Prisonnier d'un style qui lui est propre, reconnaissable entre mille, Tim Burton semblait incapable de s'extraire de son univers, donnant éternellement naissance au même film, devenant ainsi ce qu'il déteste le plus, un simple produit à la solde d'Hollywood. Son nouveau projet, Big Eyes, semblait souffler le chaud et le froid, le cinéaste donnant l'impression au premier abord de s'extraire enfin de ses pantoufles confortables, mais aussi de se plier à une commande ne lui ressemblant pas.

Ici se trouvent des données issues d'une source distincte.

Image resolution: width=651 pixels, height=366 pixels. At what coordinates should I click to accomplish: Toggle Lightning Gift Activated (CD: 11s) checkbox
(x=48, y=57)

Ecrit par les duettistes derrière le sublime Ed Wood, parfait exemple de la puissance qui peut émaner d'un film de Burton quand celui-ci parvient à mêler son univers personnel à celui d'un autre, Big Eyes est, contre toute attente, bien plus ancré dans le monde du papa de Frankenweenie que l'on pourrait le penser. A travers le portrait plus tragique que comique du couple Keane (monsieur s'attribuera sans vergogne la création de madame), le cinéaste illustre à nouveau beaucoup de thèmes qui lui sont chers et qui font partie intégrante de son cinéma.
Des obsessions allant d'une héroïne naïve devant lutter contre un monde cruel et cynique, à une société conformiste et patriarcale, où la femme n'a d'autre choix que de suivre docilement les desiderata de son époux et où l'excentricité n'a sa place que dans un cirque ou pire, dans une galerie d'art. Un microcosme montré d'ailleurs dans toute son hypocrisie et sa récupération commerciale, où le nom apposé a finalement plus d'importance que l'oeuvre en elle-même. Une approche presque méta de la part d'un artiste vampirisé par sa propre création, devenu malgré lui davantage un produit qu'un conteur.
Le film de Tim Burton ressemble d'ailleurs à une sorte de conte moral, lutte acharnée de la création face à l'industrie, opposant la naïveté à la manipulation, à laquelle le cinéaste donne une forme extrêmement sage, trop peut-être, mais parsemée ici et là de quelques trouvailles visuelles loin d'être anodines. Le scénario, quant à lui, peine à surprendre réellement, déroulant une intrigue classique et passant un peu à côté du personnage pourtant fascinant de Walter Keane, croqué sans nuance aucune. Même l'interprétation de Christoph Waltz ne convainc qu'à moitié, le comédien étant totalement éclipsé par sa partenaire Amy Adams, parfaite de bout en bout.
S'il n'est clairement pas le retour espéré de Tim Burton aux affaires, Big Eyes est pourtant bien plus intéressant qu'il n'en a l'air, s'incluant parfaitement dans l'univers du metteur en scène sans donner l'impression de sortir d'une usine préfabriquée. Avec un peu plus d'audace et de folie, davantage de prises de risque, Big Eyes aurait peut-être pu frôler la grâce d'un Ed Wood. En l'état, c'est déjà pas si mal.